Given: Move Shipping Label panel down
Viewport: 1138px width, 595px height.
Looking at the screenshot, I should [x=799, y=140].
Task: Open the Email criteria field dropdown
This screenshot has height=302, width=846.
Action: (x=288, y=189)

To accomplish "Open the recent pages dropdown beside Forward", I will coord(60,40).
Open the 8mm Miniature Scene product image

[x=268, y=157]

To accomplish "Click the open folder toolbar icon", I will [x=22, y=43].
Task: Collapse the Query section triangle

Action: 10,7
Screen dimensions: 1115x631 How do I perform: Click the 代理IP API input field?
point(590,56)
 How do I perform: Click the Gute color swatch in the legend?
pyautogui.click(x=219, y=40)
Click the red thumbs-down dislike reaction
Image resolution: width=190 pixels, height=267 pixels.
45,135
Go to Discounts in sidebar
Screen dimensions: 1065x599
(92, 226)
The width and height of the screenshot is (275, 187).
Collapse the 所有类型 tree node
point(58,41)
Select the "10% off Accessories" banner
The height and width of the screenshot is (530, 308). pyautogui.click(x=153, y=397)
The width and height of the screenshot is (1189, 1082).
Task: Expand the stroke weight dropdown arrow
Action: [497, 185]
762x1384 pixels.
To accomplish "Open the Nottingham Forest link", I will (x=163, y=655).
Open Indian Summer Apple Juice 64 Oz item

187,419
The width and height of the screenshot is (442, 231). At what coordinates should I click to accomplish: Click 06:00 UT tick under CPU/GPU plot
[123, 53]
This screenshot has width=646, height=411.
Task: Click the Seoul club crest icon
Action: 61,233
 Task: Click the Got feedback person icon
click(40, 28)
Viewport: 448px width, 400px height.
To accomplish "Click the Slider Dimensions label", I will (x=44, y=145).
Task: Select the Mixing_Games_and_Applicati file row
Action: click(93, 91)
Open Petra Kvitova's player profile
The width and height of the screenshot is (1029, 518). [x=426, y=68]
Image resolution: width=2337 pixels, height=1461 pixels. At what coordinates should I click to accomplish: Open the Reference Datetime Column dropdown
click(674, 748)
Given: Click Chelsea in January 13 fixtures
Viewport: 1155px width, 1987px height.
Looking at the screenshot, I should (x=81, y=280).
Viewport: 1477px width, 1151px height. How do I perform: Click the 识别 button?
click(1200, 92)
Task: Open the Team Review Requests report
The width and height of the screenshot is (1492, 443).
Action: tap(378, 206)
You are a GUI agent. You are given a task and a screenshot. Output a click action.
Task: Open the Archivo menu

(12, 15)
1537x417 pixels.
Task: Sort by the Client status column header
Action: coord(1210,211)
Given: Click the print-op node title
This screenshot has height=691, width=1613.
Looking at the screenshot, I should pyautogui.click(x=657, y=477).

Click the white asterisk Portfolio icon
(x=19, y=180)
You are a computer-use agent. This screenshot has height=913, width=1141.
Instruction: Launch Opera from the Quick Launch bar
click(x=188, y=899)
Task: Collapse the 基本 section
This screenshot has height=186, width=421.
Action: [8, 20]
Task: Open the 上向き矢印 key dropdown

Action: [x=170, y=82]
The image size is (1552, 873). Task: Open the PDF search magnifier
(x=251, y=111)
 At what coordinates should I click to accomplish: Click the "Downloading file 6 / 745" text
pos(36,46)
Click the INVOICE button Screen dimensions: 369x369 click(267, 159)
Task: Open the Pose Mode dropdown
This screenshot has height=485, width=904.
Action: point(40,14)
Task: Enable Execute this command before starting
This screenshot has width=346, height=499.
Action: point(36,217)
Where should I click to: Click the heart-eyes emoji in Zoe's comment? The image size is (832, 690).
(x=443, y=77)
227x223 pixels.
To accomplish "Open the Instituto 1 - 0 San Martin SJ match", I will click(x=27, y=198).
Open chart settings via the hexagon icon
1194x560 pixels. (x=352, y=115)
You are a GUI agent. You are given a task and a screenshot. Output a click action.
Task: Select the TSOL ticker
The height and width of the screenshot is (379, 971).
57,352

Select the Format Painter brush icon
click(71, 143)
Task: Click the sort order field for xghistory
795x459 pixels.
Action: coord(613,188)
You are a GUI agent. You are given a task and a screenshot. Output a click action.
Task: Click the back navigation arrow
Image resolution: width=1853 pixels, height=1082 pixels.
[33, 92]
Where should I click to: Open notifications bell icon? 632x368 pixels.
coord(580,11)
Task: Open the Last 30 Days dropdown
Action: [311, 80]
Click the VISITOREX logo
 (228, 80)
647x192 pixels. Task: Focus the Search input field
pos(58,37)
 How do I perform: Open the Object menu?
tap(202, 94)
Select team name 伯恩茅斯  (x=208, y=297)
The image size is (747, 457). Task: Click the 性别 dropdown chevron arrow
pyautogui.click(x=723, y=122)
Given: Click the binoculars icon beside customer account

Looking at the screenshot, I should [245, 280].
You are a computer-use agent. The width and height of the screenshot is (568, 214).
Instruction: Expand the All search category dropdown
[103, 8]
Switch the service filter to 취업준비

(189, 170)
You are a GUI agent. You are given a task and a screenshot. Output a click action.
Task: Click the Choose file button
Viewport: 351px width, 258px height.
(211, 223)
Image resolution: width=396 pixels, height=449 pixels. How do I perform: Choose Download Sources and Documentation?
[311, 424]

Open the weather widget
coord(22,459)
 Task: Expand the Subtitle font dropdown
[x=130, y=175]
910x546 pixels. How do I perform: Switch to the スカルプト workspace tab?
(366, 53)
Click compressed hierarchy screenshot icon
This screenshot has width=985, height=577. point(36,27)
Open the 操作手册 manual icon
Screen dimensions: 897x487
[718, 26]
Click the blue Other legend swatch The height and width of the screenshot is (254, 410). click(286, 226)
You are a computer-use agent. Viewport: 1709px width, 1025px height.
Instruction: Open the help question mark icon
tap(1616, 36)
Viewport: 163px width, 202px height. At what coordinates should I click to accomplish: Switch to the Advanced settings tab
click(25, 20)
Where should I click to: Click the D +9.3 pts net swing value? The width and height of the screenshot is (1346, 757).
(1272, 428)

- - - - -

■ BRIEF:
Find every line in the listing above that contains the string "computer" and copy each of those lines in full. Treat the match as case-sensitive.

■ EXERCISE RESPONSE:
You are a computer-use agent. This screenshot has height=913, width=1141.
You are a computer-use agent. The width and height of the screenshot is (568, 214).
You are a computer-use agent. Viewport: 1709px width, 1025px height.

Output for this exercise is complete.